Nat Gould

His life and books


Auty and Firth

After two happy years of farming at his beloved Bradbourne the fact had to be faced by Nat Gould and his mother that there was no prospect of his ever buying or leasing a farm of his own. He would have to make his living elsewhere.

His mother urged him to have another try at the tea trade. Nat was reluctant, but eventually gave way, and sorrowfully he returned to Manchester. It was 1876. There could be no question of his returning to the business that had been started and built up by his father. He went instead to Messrs. Auty and Firth, who had established themselves in 1865 as “Grocery and Italian Warehouseman” as well as tea dealers at No. 7 Corporation Street in Manchester, just round the corner from his father’s old firm. When Nat Gould went there to work there, theirs was a thriving business, dealing in the provisions familiar to him from his father’s shop and specialising in such delicacies as dessert fruits and French plums in bottles or handsome boxes, crystallised fruits in great variety, figs, dates and almonds, not forgetting their Christmas hampers at one, two or three guineas.

It was employment that many men would have been glad to have been offered. But for young Nat Gould it was a total change of scene. He found he dense smoky atmosphere stifling, and the confinement in a shop irksome. He had to work from eight in the morning till seven at night – and until ten or eleven at night in November and December as the shop prepared for Christmas. Nat later admitted that he did not pay much attention to his work. He disliked it, but nevertheless he persevered.

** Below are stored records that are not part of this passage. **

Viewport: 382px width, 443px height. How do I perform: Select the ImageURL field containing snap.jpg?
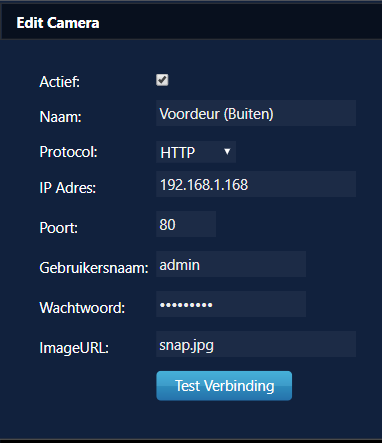pyautogui.click(x=256, y=344)
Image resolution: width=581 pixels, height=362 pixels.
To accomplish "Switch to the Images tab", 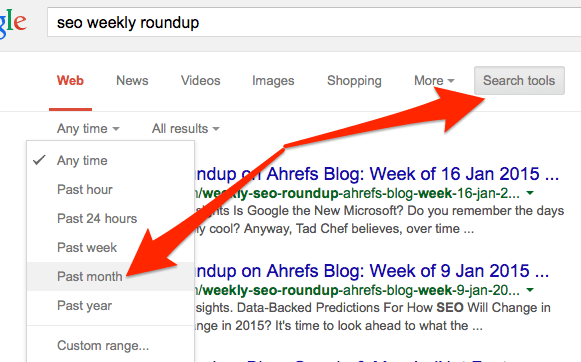I will (273, 80).
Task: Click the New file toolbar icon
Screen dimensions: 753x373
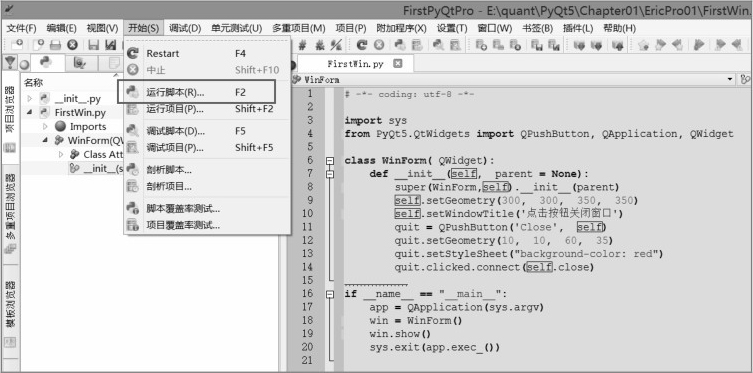Action: [x=17, y=45]
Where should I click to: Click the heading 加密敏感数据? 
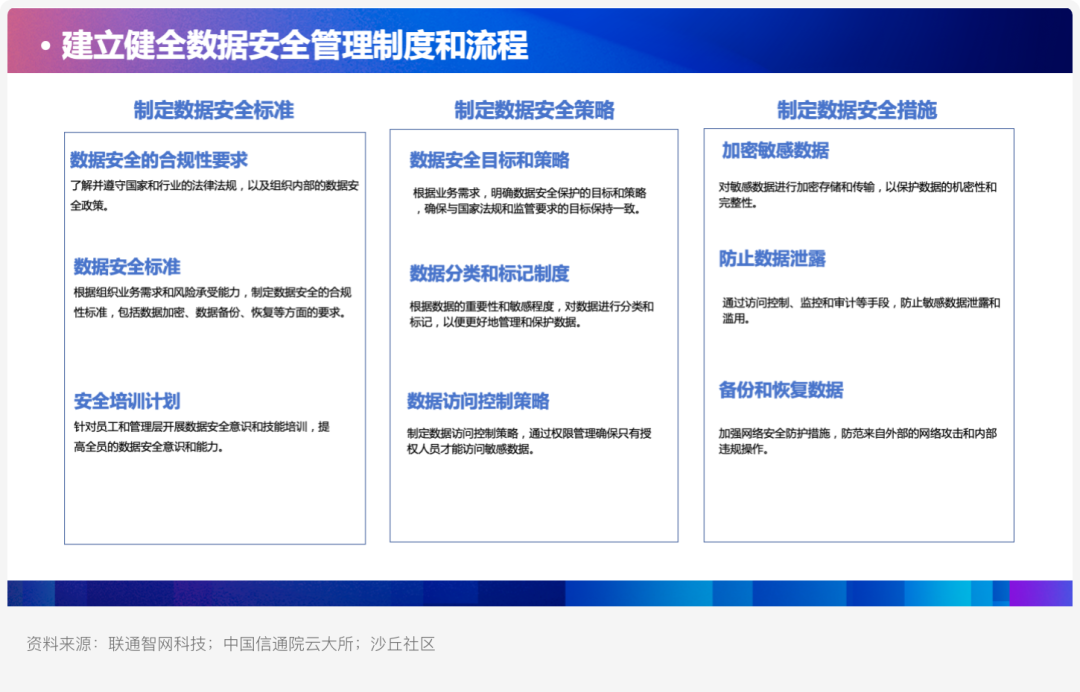pos(775,151)
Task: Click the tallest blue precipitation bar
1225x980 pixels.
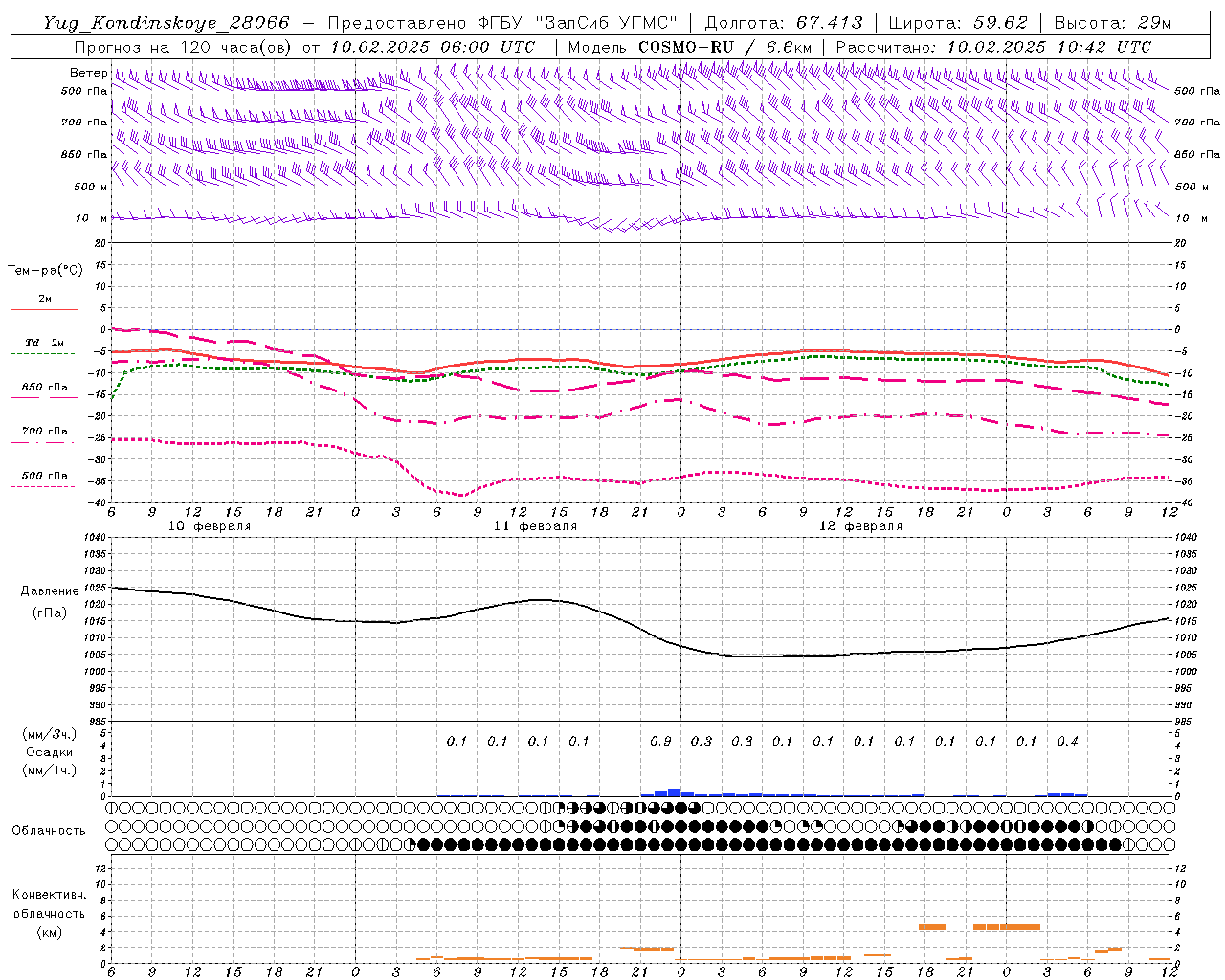Action: [x=674, y=792]
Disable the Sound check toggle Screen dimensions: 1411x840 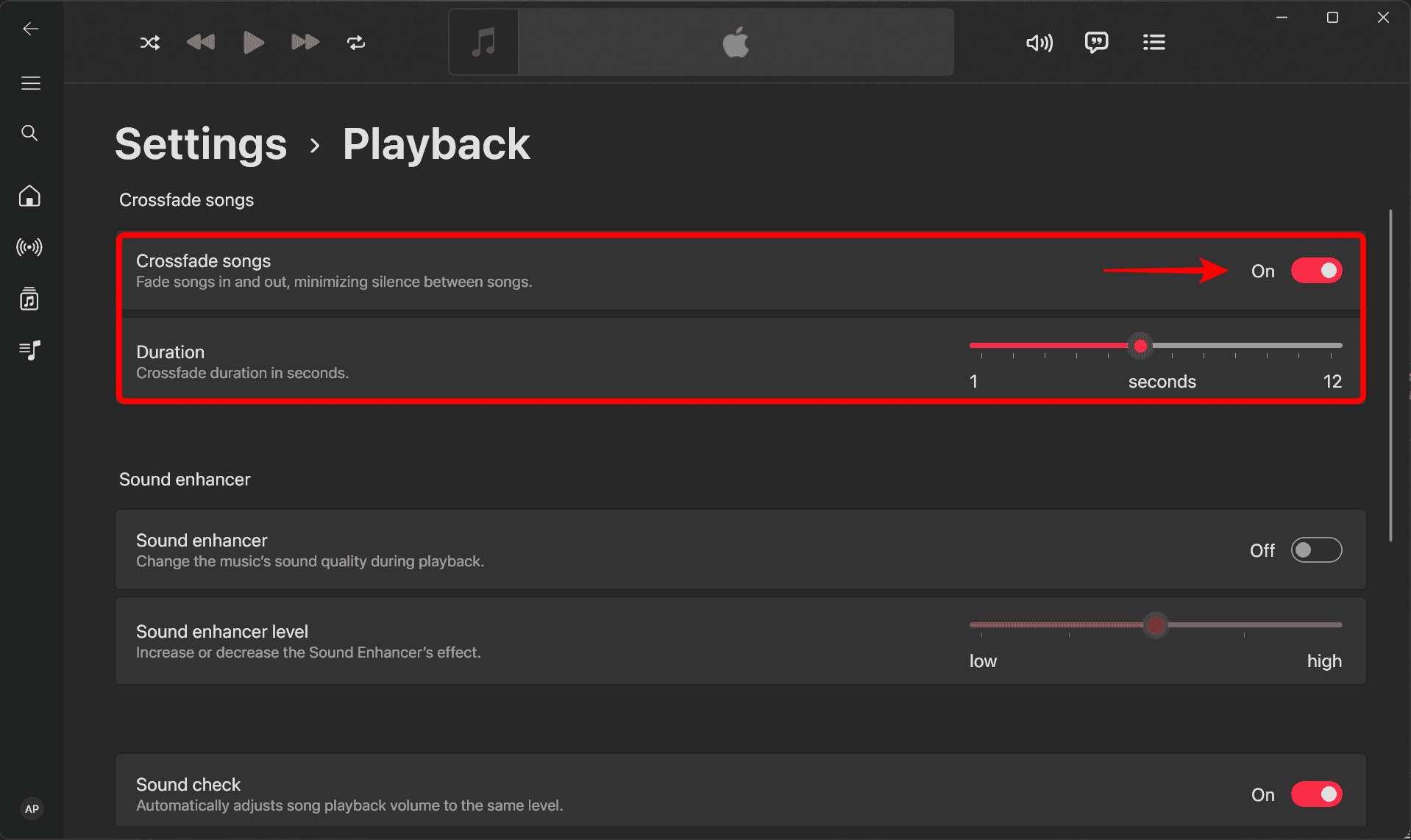1316,794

Not for long, however. Nat Gould soon realised that there was just as little chance of success in his new employment as there had been at the old family firm. He gave it up, and his old temptations and distractions returned. “Manchester is a lively city, and I got into a set of young fellows that were no good to themselves or to me. We had riotous times, and late hours were the rule. I am afraid I caused my good mother some trouble, but she was ever kind and indulgent, and forgave much”.

For several months after leaving Nat lived an idle life. He knew that it did not suit him, and must have been even less to his mother’s liking He was nearly twenty years old. So far everything he had done had come to nothing. He was sick at heart, and grew discontented and wondered what would become of him. Then one day, reading the Daily Telegraph newspaper, Mary Gould noticed an advertisement for job as a journalist. Nat Gould was certain that his mother had never given the matter any previous thought, but that seems rather doubtful. Patient though she might have been, she must by then have become thoroughly fed up with him. And perhaps she too was tiring of living in Manchester (1).

References

(1) Nat Gould: The Biography by Tom Askey (2017) pages 21-24; The Magic of Sport pages 91 and 92.